«Da prefetto di Roma sono quello che l'ha inserito nell'elenco dei centri che sono da sgomberare», ha detto il capo del Viminale a margine del Meeting di Rimini. Sul Leoncavallo: «Lo sgombero del Leoncavallo non è stato anticipato»
«Anche CasaPound rientra, io sono stato da prefetto di Roma quello che l'ha inserito nell'elenco dei centri che sono da sgomberare, prima o poi arriverà anche il suo turno». A margine del Meeting di Rimini, il ministro dell’Interno Matteo Piantedosi ha risposto ai giornalisti che lo hanno interpellato sullo sgombero del centro sociale Leoncavallo di Milano avvenuto il 21 agosto.
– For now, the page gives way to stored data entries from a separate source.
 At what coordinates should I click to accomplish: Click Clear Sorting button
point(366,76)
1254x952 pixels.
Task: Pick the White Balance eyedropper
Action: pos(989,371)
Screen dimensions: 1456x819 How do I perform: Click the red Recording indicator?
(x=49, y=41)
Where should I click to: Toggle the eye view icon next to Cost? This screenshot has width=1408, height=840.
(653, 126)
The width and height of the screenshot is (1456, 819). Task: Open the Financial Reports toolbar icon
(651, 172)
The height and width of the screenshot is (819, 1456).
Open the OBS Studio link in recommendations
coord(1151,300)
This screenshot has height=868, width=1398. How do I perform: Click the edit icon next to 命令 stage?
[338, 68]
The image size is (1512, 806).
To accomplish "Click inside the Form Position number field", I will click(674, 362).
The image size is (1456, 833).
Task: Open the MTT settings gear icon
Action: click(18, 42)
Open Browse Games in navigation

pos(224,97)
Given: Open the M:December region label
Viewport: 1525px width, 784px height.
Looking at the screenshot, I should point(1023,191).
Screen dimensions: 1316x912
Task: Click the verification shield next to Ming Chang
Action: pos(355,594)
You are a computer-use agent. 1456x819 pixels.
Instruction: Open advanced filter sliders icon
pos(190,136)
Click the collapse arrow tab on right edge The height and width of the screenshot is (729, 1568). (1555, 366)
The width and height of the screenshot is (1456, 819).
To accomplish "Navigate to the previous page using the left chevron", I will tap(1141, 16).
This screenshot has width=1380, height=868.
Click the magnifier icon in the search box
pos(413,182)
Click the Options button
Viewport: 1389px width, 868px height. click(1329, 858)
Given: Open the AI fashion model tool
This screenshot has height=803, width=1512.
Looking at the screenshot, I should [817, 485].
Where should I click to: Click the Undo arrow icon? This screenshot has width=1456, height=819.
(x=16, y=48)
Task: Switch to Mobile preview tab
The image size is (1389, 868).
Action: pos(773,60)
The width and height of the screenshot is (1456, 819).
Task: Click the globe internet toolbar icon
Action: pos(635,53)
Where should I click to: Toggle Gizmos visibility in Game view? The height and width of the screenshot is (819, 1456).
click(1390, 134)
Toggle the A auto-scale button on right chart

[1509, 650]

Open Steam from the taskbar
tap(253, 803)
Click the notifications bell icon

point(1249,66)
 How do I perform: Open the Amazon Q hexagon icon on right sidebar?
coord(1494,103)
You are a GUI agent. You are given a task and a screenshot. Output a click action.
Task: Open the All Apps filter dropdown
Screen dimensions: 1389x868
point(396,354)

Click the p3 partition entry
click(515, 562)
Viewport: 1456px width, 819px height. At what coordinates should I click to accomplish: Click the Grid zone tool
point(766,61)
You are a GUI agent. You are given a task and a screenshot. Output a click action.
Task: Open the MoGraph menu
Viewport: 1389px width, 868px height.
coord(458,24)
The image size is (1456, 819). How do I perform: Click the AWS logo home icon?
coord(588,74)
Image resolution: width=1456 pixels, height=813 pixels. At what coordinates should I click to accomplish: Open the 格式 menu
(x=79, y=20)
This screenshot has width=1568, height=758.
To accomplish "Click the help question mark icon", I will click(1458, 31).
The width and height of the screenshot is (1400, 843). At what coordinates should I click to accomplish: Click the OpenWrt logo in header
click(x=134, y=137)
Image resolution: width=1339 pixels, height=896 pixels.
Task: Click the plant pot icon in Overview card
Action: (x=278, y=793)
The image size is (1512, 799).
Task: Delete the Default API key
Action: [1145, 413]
A chi gli fa notare che il collega di governo Alessandro Giuli ha detto che l'immobile di CasaPound potrebbe non essere sgomberato nel caso in cui rientri nella legalità, il ministro ha spiegato: «Credo abbia detto che se si legalizza in qualche modo potrebbe non essere sgomberato. È successo già ad altri centri, il comune di Roma ha comprato addirittura delle strutture per legalizzarli, è successo anche in altre città».
Sul caso è intervenuto anche il presidente della commissione Cultura della Camera, il meloniano Federico Mollicone. «Sosteniamo il ragionamento del ministro Giuli rispetto al fatto che Casapound debba essere valutata alla stregua dei più di 200 centri sociali occupati di cui decine solo a Roma», ha detto.
«Se anche Gualtieri acquista un immobile al Tuscolano per 22 milioni per regalarlo agli occupanti – ha aggiunto – non si capisce perché un processo di transizione legale non debba essere valutato anche per lo stabile di via Napoleone III, di proprietà pubblica così come lo Spin Lab occupato da sostenitori del PD e di Gualtieri, tanto da essere sede delle primarie del Partito Democratico. Casapound, un movimento extraparlamentare che non ha nulla a che fare con Fratelli d'Italia, è diventata la foglia di fico per attaccare il Governo, ma ancora una volta la sinistra prende una cantonata».
Sul Leoncavallo
Lo sgombero del Leoncavallo di Milano «non è stato anticipato, anzi noi siamo stati condannati per un ritardo nell'esecuzione dello sfratto. Io ricordo a tutti che abbiamo pagato e siamo stati condannati a pagare per quel ritardo 3,3 milioni euro solo per i dieci anni pregressi e ogni ritardo avrebbe comportato un ulteriore risarcimento».
Il capo del Viminale ha poi aggiunto: «Voi capirete - ha aggiunto - che non era più procrastinabile nel momento in cui era possibile restituire la proprietà, è stata fatta un'operazione quantomeno doverosamente logica».